Elon Musk fez uma sondagem no Twitter com sugestões para acabar com a invasão da Rússia, incluindo a cedência de territórios ucranianos nas alternativas de resposta. Zelensky não gostou e fez a sua própria sondagem.
Na segunda-feira, o fundador da Tesla e da SpaceX, Elon Musk, pediu aos seus 107,7 milhões de seguidores do Twitter que votassem em ideias para acabar com a guerra na Ucrânia, sugerindo que uma das alternativas seria ceder território à Rússia " se essa for a vontade do povo". Musk também sugeriu que o mundo deveria reconhecer formalmente a Crimeia - anexada pela Rússia em 2014 - como parte da Rússia.
Em resposta, o líder ucraniano Volodymyr Zelensky publicou a sua própria sondagem, questionando os seguidores "que Elon Musk mais gostam". Nas alternativas lê-se "o que defende a Rússia" e "o que defende a Ucrânia".
A sondagem de Musk já atraiu mais de 2,6 milhões de votos, enquanto que 2,2 milhões de utilizadores votaram na publicação de Zelensky.

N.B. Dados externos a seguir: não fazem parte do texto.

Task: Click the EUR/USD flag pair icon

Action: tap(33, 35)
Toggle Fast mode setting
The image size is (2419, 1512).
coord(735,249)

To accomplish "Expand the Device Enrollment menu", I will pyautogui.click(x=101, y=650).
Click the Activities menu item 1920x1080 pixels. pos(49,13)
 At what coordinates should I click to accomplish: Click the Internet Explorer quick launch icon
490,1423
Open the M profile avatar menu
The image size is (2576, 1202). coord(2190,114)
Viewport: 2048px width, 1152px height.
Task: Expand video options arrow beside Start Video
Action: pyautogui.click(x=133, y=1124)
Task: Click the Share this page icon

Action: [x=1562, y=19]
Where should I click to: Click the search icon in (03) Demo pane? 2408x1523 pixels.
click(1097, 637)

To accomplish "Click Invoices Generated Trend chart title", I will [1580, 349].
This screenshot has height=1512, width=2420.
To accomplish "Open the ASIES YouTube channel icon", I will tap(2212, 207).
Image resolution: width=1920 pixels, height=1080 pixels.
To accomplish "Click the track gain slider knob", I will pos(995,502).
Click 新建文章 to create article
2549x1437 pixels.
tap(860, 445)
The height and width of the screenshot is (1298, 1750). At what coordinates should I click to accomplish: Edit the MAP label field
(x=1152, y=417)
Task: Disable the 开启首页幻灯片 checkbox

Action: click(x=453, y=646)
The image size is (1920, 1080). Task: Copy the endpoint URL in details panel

Recorde-se que o presidente russo Vladimir Putin já declarou quatro regiões ucranianas como parte da Rússia, após os chamados referendos denunciados como fraudulentos por Kiev e os seus aliados ocidentais. A Rússia não controla totalmente nenhuma das quatro regiões.
Críticas multiplicaram-se
Depois de ter sido publicada a polémica sondagem de Musk, multiplicaram-se as críticas no Twitter. O assessor presidencial ucraniano, Mykhaylo Podolyak, sugeriu um "plano de paz melhor" sob o qual a Ucrânia recuperaria os seus territórios, incluindo a Crimeia; a Rússia seria desmilitarizada e desnuclearizada; e "criminosos de guerra" enfrentariam um tribunal internacional.
Outros líderes europeus também manifestaram a sua oposição ao plano de Musk. "Caro @elonmusk, quando alguém tenta roubar as rodas do seu Tesla, isso não os torna proprietários legais do carro ou das rodas. Mesmo que afirmem que ambos votaram a favor", escreveu o presidente da Lituânia, Gitanas Nausėda.
Já o mestre de xadrez russo Garry Kasparov escreveu: "Isto é idiotice moral, repetição da propaganda do Kremlin, uma traição à coragem e sacrifício ucranianos".
No início da invasão da Rússia, a empresa de internet via satélite de Elon Musk enviou equipamentos para a Ucrânia, o que fez com que o empresário ganhasse popularidade no país e fosse convidado pelo presidente ucraniano a visitar Kiev quando a guerra com a Rússia acabar.